Sunday, July 12, 2009

Nick Davies On Truth

Interesting coincidence last week. Was sent a copy of Conversations on Truth by one of the editors, Chris Wilkinson. In it there is an interview with the journalist Peter Wilby in which he talks at some length about the impact of Alistair Campbell as someone who was able for several years to dominate press coverage thanks to his intimate understanding of its structure and practices. Campbell grasped how the Sunday papers set the tone for the coming week, he knew how to browbeat and intimidate journalists, exploit the ambition and the anxieties of the younger ones in particular, and so on.

At the same time I am reading this I am reading Nick Davies's Guardian story about the, how can one put this delicately, the culture of surveillance at the News of the World under its former editor, Andy Coulson. And of course Coulson is so valuable to Cameron because he can be expected to secure a lock on much of the media as Campbell did. Plus Coulson brings the extra background of a doubtless strong relationship with Murdoch. Murdoch likes tabloid hard cases as much as he likes anyone.

So the fate of Coulson has serious implications for the politics of the next few months, perhaps for years to come. Without Coulson it is not clear that Cameron can win. Certainly the sense air of inevitable Tory victory that has been building in the media will dissipate somewhat. And perhaps more than that, perhaps the Liberals and Labour will sense in the travails of the News of the World a chance to secure a non-Conservative government and electoral reform at the next election.

If the News of the World was engaged in systemic illegal activity then Coulson will have to go and Murdoch will be vulnerable in this country for the first time in decades. Maybe Nick Davies has hit the big one. I just wonder if the British public can be persuaded to shake off its passivity at last and see that a chance now exists for a fundamental realignment in British politics. Assuming, of course, that there was systemic illegal activity at a major British newspaper. And that will be something for the courts to decide, in the end.

Although the responsibility for Murdoch and the rest is ours in the end.

Friday, July 03, 2009

Where They Are Now, An Occasional Series

David Miles, the housing market expert and member of the Monetary Policy Committee has this week said that his 'hunch' was that 'we have seen most of the aggregate house price falls'.Much of the coverage has referred respectfully to Miles' work as the author of a 2004 report on the mortgage market. Now it would be easy to make fun of the Miles Review by pointing out that it didn't notice that the mortgage market was in the grip of an unsustainable and ultimately ruinous mania while it placidly made its recommendations. In fact I think we should make fun of it for precisely that reason. Given that his remit was consider whether there had been any 'market failure' in the mortgage sector, it is a shame that he didn't spot the imminent collapse of the mortgage market in the summer of 2007.

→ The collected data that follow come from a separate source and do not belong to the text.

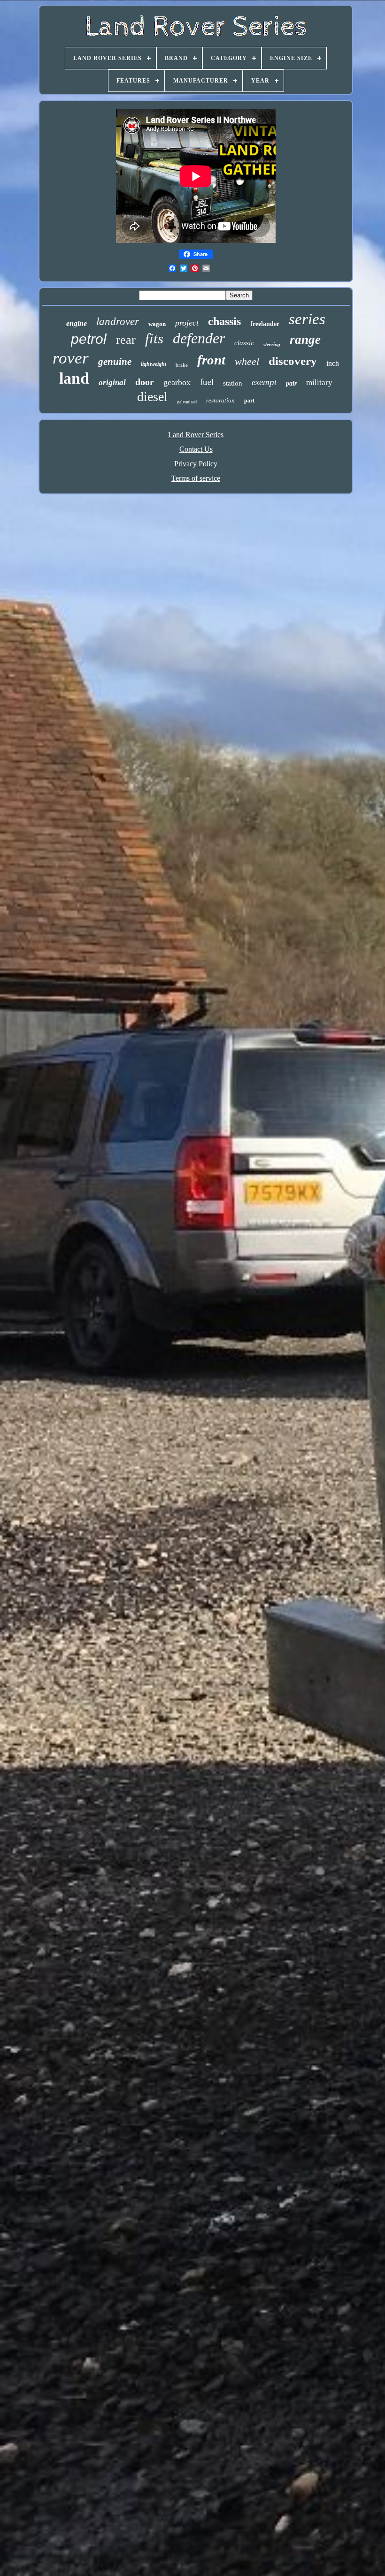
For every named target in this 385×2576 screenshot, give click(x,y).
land (74, 378)
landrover (117, 321)
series (307, 319)
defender (199, 338)
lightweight (153, 364)
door (144, 382)
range (305, 340)
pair (291, 383)
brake (182, 365)
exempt (264, 382)
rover (71, 358)
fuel (207, 381)
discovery (293, 361)
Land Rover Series (195, 435)
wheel (247, 361)
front (211, 359)
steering (271, 344)
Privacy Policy (195, 464)
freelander (264, 323)
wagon (157, 323)
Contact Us (196, 449)
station (232, 383)
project (187, 322)
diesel (152, 396)
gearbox (177, 382)
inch (332, 363)
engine (76, 323)
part (249, 400)
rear (126, 340)
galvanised (187, 401)
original (112, 382)
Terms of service (195, 478)
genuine (114, 361)
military (319, 382)
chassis (224, 321)
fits (154, 338)
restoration (220, 400)
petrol (89, 339)
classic (244, 343)
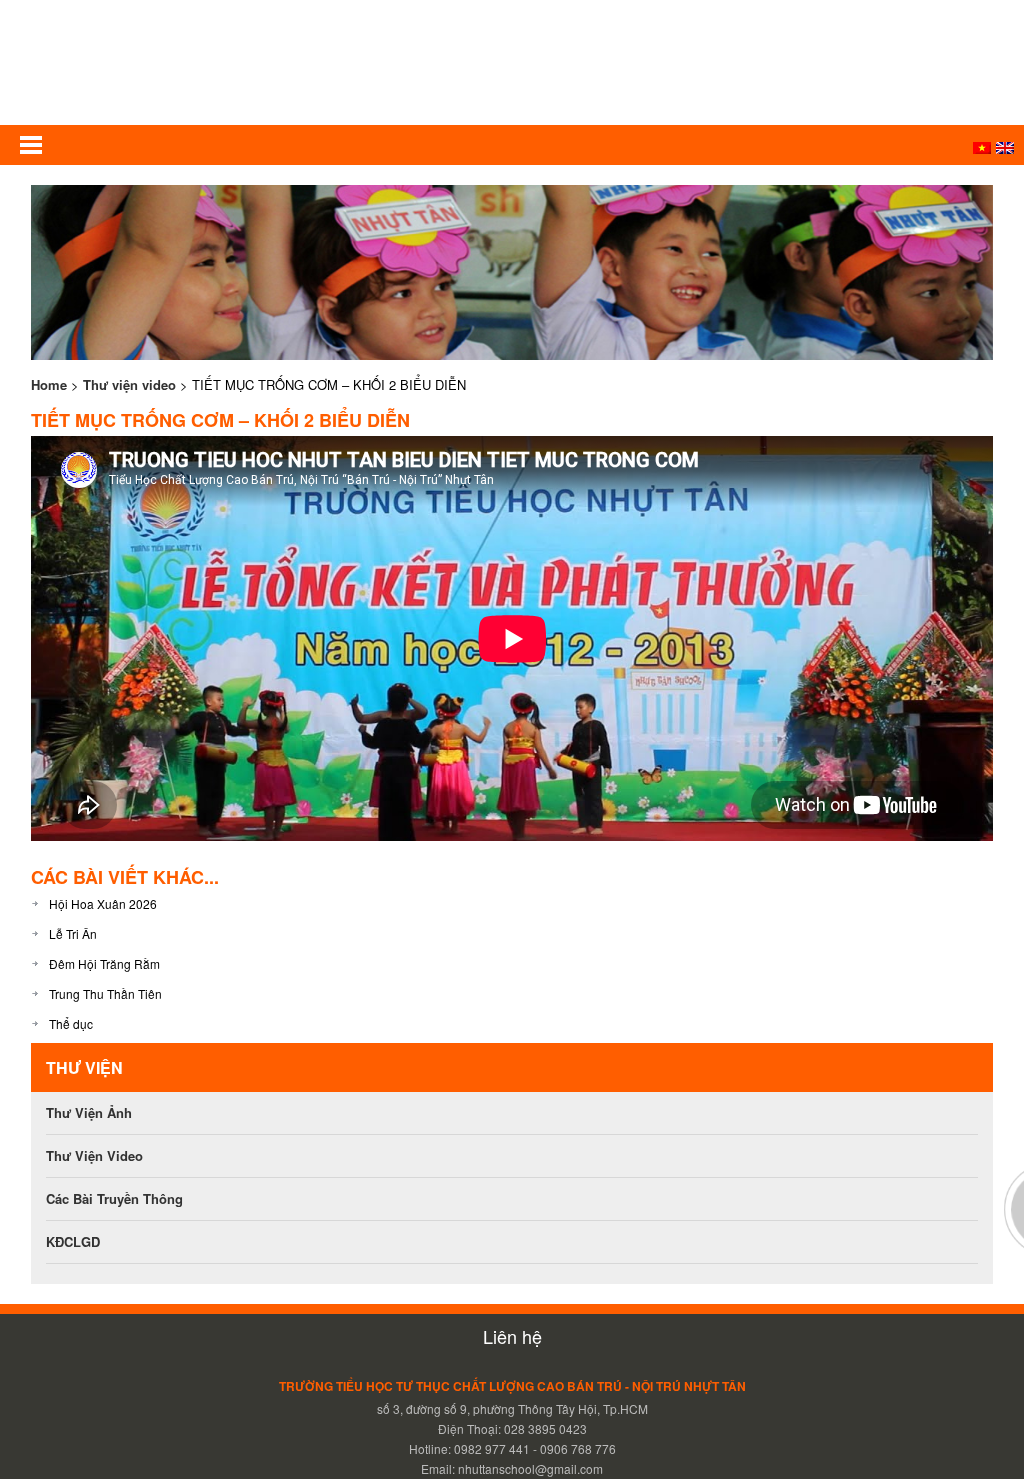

Still, even if we overlook the failure to spot the danger of a vast bubble in the housing market, it is interesting that the Miles Review recommended that building societies be allowed to raise a higher percentage of their funds from the wholesale markets rather than from depositors' funds. It was over-reliance on wholesale funds that did for the former building society Northern Rock, remember. It also contributed to the problems at the Dunfermline and West Bromwich Building Societies. If the rest of the mutual movement had increased its use of wholesale funds as Miles recommended, who knows, we might not have any building societies left at all.

Anyway, I have a 'hunch' that, with the economy shrinking at a terrifying rate, public finances looking like a bombsite and unemployment rising rapidly, the housing market still has some way to fall.